Friday, December 29, 2017

Impact of sustained virologic response on chronic kidney disease progression in hepatitis C

World J Hepatol. Dec 28, 2017; 9(36): 1352-1360 Published online Dec 28, 2017.

Impact of sustained virologic response on chronic kidney disease progression in hepatitis C
Elizabeth S Aby, Tien S Dong, Jenna Kawamoto, Joseph R Pisegna, Jihane N Benhammou

To determine how sustained virological response at 12 wk (SVR12) with direct acting antivirals (DAAs) for the treatment of hepatitis C virus (HCV) infection affects chronic kidney disease (CKD) progression.

A retrospective analysis was performed in patients aged ≥ 18 years treated for HCV with DAAs at the VA Greater Los Angeles Healthcare System from 2014-2016. The treatment group was compared to patients with HCV from 2011-2013 who did not undergo HCV treatment, prior to the introduction of DAAs; the control group was matched to the study group in terms of age, gender, and ethnicity. Analysis of variance and co-variance was performed to compare means between SVR12 subgroups adjusting for co-variates.

Five hundred and twenty-three patients were evaluated. When comparing the rate of change in estimated glomerular filtration rate (eGFR) one-year after HCV treatment to one-year before treatment, patients who achieved SVR12 had a decline in GFR of 3.1 mL/min ± 0.75 mL/min per 1.73 m2 compared to a decline in eGFR of 11.0 mL/min ± 2.81 mL/min per 1.73 m2 in patients who did not achieve SVR12 (P = 0.002). There were no significant clinical differences between patients who achieved SVR12 compared to those who did not in terms of cirrhosis, treatment course, treatment experience, CKD stage prior to treatment, diuretic use or other co-morbidities. The decline in eGFR in those with untreated HCV over 2 years was 2.8 mL/min ± 1.0 mL/min per 1.73 m2, which was not significantly different from the eGFR decline noted in HCV-treated patients who achieved SVR12 (P = 0.43).

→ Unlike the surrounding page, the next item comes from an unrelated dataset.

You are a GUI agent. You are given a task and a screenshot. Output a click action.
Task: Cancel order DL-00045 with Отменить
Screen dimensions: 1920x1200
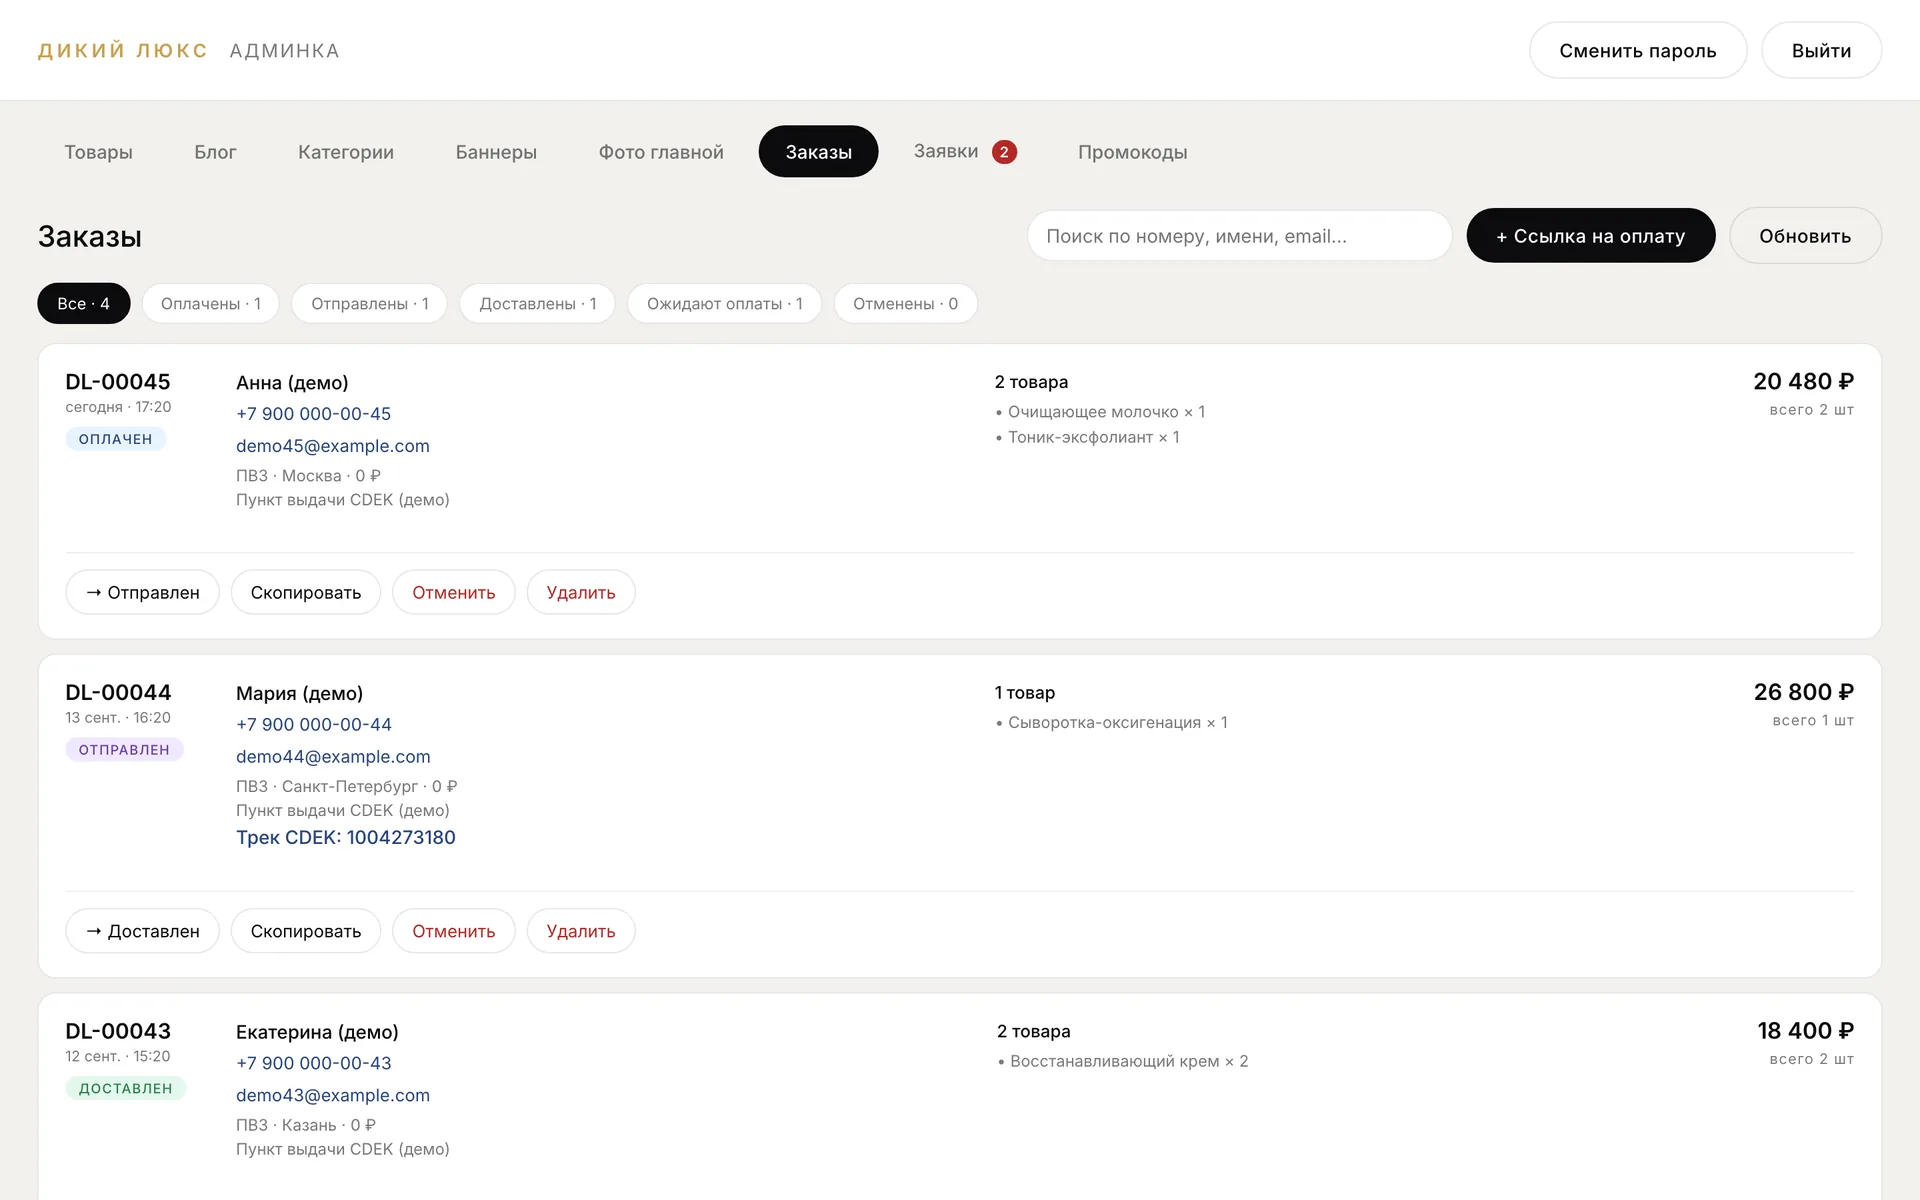(454, 593)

Patients who achieve SVR12 have a lesser decline in renal function, but viral eradication in itself may not be associated improvement in renal disease progression.

Core tip: In hepatitis C patients treated with direct acting antivirals, there is a lesser decline in renal function in those who are treated and achieved sustained virological response at 12 wk (SVR12) compared to those who do not achieve SVR12. However, the decline in renal function is no different between those who achieve SVR12 and those who are never treated. This suggests that viral eradication may not be associated improvement in the progression of renal disease and other factors, such as cryoglobulinemia, may be implicated in renal disease progression.